Today 1.20.2020, marks an year, that my father, Shri Murli Mohan Shukla, passed away. Naturally it has been time for me to reflect.
While my philosophical bent of mind and yogic training has afforded me the luxury of remaining immune to bodily attachment, to cause sorrow for someone’s passing away.
I can say that while I had no sorrow for the inevitability of his death, but I do find myself feeling sad for my family members as well as those who are close to him, who were overtaken with emotions. I have spent time to reflect on what is it that causes a person to mourn and feel a sense of loss, when each person knows death is inevitable.
It is not that my father suffered from any long medical ailment or had a sudden death by accident, rather he was going to be 85 in a few months and he was not bedridden, but for 2 days of hospitalization for pneumonia, is what he had to go through at the end.
One would have thought that as his worldly duties were long over and with his age one could have been better prepared to deal with the inevitability at some time, which was bound to happen.
The person who has gone, he is definitely not part of this physical world, but those who are close to him who are left behind are still in the same world.
On my reflection, I find that the death is not for the person who has passed away but it is for those who are left behind.
Typically human consciousness of the world has an element of the past interactions with someone, awareness of the present of that person and anticipation of future interactions with the same person.
When a person passes away, the only consciousness, of him from those left behind is that of the the past.
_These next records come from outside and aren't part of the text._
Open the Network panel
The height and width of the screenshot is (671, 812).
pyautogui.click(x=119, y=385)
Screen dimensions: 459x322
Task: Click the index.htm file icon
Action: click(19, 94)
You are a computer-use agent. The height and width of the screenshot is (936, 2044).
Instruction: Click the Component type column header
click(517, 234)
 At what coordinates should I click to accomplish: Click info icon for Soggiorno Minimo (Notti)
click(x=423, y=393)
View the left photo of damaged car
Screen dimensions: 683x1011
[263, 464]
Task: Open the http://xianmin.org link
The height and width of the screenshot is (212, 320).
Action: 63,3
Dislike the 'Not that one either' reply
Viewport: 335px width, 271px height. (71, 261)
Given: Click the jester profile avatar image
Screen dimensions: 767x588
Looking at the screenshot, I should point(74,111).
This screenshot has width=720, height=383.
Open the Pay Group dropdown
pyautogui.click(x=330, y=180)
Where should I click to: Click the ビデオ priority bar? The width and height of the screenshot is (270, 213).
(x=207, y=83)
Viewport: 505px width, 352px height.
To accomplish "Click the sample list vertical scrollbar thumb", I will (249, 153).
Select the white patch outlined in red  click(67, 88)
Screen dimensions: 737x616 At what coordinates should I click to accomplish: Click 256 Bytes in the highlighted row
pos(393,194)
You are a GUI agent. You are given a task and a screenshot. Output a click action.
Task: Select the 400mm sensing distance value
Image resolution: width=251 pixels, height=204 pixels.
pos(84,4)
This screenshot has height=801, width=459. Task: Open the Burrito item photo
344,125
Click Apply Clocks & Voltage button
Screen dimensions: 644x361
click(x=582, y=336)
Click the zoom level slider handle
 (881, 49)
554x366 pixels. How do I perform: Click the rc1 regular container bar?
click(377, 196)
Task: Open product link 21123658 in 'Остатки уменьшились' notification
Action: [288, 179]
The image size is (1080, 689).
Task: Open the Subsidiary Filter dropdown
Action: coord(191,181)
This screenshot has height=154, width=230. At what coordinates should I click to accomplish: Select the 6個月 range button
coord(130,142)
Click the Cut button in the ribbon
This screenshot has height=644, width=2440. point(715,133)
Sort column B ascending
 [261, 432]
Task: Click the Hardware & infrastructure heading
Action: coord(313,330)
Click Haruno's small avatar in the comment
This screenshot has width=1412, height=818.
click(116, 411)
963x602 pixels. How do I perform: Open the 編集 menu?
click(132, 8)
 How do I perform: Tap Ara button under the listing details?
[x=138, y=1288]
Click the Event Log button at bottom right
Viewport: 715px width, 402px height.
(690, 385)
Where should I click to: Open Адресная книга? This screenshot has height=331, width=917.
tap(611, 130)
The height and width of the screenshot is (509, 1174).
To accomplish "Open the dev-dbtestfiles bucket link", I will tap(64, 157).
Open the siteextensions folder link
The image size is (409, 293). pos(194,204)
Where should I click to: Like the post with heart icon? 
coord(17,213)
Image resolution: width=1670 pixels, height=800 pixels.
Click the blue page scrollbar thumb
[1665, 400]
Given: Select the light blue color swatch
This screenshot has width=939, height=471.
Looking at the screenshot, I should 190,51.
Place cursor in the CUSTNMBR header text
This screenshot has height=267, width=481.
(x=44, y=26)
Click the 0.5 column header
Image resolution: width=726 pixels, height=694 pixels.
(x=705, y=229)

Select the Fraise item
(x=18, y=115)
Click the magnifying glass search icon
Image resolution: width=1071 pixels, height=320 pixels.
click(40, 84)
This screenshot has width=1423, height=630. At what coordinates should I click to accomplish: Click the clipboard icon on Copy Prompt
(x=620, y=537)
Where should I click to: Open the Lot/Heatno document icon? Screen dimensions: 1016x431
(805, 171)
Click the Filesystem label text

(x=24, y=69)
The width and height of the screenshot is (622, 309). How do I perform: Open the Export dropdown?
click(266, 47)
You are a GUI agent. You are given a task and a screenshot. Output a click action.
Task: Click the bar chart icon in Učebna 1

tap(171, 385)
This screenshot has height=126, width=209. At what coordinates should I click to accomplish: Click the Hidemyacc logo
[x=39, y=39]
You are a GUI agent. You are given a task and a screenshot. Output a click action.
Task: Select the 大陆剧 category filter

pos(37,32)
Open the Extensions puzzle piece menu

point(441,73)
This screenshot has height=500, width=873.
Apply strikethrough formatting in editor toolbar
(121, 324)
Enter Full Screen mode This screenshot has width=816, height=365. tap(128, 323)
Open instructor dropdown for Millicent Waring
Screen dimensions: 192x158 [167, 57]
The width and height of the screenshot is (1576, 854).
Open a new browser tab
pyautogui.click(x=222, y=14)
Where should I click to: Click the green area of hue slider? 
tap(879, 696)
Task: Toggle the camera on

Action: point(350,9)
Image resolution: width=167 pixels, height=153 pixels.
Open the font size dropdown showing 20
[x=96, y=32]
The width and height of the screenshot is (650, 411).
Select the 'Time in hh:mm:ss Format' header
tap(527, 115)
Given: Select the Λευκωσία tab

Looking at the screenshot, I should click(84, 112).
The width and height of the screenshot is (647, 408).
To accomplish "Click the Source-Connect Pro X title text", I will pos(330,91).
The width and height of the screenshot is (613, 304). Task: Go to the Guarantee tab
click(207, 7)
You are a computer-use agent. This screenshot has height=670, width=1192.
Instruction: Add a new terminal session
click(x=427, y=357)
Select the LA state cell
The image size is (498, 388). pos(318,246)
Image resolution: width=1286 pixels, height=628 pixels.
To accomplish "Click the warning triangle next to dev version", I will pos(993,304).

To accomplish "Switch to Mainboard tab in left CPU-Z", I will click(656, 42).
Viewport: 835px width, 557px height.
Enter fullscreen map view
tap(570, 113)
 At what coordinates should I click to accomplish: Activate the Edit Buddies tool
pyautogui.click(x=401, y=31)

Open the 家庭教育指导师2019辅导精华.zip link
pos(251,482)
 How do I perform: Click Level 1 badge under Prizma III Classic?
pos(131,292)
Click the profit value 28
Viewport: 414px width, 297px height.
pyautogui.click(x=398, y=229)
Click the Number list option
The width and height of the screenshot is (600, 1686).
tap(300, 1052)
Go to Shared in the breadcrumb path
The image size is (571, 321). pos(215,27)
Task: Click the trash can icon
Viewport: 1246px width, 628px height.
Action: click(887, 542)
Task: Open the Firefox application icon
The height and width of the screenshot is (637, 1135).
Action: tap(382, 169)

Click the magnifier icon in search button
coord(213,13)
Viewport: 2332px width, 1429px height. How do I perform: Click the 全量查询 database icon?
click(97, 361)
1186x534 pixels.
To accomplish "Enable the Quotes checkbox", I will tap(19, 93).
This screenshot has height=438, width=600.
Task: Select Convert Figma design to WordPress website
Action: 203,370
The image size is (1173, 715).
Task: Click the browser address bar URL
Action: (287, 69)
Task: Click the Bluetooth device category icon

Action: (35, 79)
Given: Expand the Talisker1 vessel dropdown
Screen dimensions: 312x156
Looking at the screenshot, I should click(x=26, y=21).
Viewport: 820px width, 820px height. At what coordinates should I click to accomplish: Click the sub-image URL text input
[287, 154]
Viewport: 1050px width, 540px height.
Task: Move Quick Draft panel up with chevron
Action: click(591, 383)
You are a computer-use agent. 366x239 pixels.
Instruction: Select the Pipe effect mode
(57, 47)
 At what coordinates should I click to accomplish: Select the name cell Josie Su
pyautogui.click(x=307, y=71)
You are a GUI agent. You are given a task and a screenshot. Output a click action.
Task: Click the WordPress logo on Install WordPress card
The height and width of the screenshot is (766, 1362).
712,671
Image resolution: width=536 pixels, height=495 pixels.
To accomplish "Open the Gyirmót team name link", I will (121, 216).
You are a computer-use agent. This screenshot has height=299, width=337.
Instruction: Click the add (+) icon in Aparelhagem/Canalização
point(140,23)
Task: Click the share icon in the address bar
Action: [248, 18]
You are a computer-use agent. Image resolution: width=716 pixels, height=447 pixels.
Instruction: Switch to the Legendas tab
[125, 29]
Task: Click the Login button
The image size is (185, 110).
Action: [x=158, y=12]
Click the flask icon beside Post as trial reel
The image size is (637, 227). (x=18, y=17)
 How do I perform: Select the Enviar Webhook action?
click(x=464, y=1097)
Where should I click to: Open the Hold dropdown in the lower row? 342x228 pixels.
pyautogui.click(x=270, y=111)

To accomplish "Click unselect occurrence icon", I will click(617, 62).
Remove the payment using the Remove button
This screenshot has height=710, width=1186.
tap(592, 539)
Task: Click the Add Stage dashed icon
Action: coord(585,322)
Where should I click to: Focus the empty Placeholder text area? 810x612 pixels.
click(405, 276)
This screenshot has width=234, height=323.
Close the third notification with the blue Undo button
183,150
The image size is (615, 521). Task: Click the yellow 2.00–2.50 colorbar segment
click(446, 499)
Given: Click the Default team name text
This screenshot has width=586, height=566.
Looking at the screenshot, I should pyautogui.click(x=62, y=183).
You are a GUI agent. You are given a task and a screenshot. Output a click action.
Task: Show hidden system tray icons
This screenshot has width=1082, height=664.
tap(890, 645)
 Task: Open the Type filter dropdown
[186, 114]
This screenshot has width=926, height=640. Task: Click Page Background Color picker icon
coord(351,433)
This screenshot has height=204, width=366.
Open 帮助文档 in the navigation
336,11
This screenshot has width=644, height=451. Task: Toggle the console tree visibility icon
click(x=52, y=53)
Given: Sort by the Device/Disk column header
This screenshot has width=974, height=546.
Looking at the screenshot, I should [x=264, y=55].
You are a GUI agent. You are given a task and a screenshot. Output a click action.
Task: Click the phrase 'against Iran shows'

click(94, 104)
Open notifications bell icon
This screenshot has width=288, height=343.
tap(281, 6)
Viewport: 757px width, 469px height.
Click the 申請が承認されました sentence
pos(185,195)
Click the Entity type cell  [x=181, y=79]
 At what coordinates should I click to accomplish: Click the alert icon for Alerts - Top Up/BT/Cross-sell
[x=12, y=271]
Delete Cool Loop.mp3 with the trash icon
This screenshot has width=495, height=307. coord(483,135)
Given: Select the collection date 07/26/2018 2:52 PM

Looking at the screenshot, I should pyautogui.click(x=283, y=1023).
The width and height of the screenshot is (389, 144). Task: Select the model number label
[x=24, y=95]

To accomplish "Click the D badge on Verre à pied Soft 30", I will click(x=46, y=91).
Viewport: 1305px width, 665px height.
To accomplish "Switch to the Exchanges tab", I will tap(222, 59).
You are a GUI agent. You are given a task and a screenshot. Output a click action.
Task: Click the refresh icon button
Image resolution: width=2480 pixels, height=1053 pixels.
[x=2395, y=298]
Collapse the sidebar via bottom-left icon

There is no consciousness possible of the present because that person has passed away. His body is not there. There is no possibility of any anticipation of future interactions.
So the death actually is within those who are left behind. Death of the consciousness in the mind space, which makes the awareness of the deceased person’s presence not possible, neither the possibility of any future interactions and that is what causes the pain for those were attached.
So in reality it is the death within those who have been left bereft of the present awareness and future interactions of the person who passed away, causing the death within.
How does one deal with this absence of a person, whose lack of presence and impossibility of future interactions, leave such a void?
The vacuum is essentially in the mind space and it is that vacuum which causes the sadness.
We know that nature abhors a vacuum and so to fill it, events, people, activities etc, tend to take over the vacuum space if one allows it to be.
However the sense of vacuum, which one experiences, affords us an indulgence to the ‘rasa of karuna’, emotions of sorrow. One of the nine ‘rasa’, emotions to experience as per Indian philosophy.
In a world, where most people are constantly chasing gratification of senses, of ego pandering, possibly rare are the opportunities for one to experience and continue to stay in sorrow.
Each person who chooses to be in sorrow on the demise of a near one, should be allowed to experience it fully, but sorrow being a negative emotion and like all negative things, when over indulged, sucks one in a whirlpool. Thus it is incumbent on the grieving person to take hold of the sorrow emotion and allow the vacuum be filled with their choice of events, activities, people etc.
The choice is of the grieving individual concerned, whether to put life back into the void or continue savouring the ‘karuna rasa’ and allow to continue the death within.